- _Task directions_
Verbatim output required. Print the data in full.

- _Supplied information_
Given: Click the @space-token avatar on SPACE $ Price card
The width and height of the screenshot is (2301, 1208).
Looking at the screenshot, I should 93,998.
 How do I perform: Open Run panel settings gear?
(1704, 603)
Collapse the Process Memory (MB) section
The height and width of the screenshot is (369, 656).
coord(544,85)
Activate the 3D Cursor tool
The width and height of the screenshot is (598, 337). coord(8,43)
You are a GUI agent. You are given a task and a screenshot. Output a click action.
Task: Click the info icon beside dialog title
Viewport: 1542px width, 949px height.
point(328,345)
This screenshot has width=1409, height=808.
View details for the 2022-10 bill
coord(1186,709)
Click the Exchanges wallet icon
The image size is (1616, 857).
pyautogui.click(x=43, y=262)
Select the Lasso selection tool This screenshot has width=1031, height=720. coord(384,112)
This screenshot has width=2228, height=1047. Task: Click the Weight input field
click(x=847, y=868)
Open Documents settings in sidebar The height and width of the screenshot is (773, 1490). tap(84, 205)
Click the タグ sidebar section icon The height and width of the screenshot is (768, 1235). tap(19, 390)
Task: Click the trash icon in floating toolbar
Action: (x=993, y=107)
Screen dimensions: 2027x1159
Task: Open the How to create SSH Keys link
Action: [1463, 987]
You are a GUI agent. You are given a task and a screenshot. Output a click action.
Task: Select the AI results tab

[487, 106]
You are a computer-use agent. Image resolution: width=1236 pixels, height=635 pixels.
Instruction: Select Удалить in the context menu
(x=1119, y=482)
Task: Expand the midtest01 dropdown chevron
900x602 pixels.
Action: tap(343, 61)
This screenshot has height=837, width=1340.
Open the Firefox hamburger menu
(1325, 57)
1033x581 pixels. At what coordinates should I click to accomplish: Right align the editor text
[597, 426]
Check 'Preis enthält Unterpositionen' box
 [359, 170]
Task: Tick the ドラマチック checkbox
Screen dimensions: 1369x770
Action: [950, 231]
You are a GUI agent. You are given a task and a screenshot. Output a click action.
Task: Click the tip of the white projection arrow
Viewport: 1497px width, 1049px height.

- _Worked solution_
Given: Click the @space-token avatar on SPACE $ Price card
The width and height of the screenshot is (2301, 1208).
Looking at the screenshot, I should 93,998.
 How do I perform: Open Run panel settings gear?
(1704, 603)
Collapse the Process Memory (MB) section
The height and width of the screenshot is (369, 656).
coord(544,85)
Activate the 3D Cursor tool
The width and height of the screenshot is (598, 337). coord(8,43)
You are a GUI agent. You are given a task and a screenshot. Output a click action.
Task: Click the info icon beside dialog title
Viewport: 1542px width, 949px height.
point(328,345)
This screenshot has width=1409, height=808.
View details for the 2022-10 bill
coord(1186,709)
Click the Exchanges wallet icon
The image size is (1616, 857).
pyautogui.click(x=43, y=262)
Select the Lasso selection tool This screenshot has width=1031, height=720. coord(384,112)
This screenshot has width=2228, height=1047. Task: Click the Weight input field
click(x=847, y=868)
Open Documents settings in sidebar The height and width of the screenshot is (773, 1490). tap(84, 205)
Click the タグ sidebar section icon The height and width of the screenshot is (768, 1235). tap(19, 390)
Task: Click the trash icon in floating toolbar
Action: (x=993, y=107)
Screen dimensions: 2027x1159
Task: Open the How to create SSH Keys link
Action: [1463, 987]
You are a GUI agent. You are given a task and a screenshot. Output a click action.
Task: Select the AI results tab

[487, 106]
You are a computer-use agent. Image resolution: width=1236 pixels, height=635 pixels.
Instruction: Select Удалить in the context menu
(x=1119, y=482)
Task: Expand the midtest01 dropdown chevron
900x602 pixels.
Action: tap(343, 61)
This screenshot has height=837, width=1340.
Open the Firefox hamburger menu
(1325, 57)
1033x581 pixels. At what coordinates should I click to accomplish: Right align the editor text
[597, 426]
Check 'Preis enthält Unterpositionen' box
 [359, 170]
Task: Tick the ドラマチック checkbox
Screen dimensions: 1369x770
Action: [950, 231]
You are a GUI agent. You are given a task and a screenshot. Output a click action.
Task: Click the tip of the white projection arrow
Viewport: 1497px width, 1049px height.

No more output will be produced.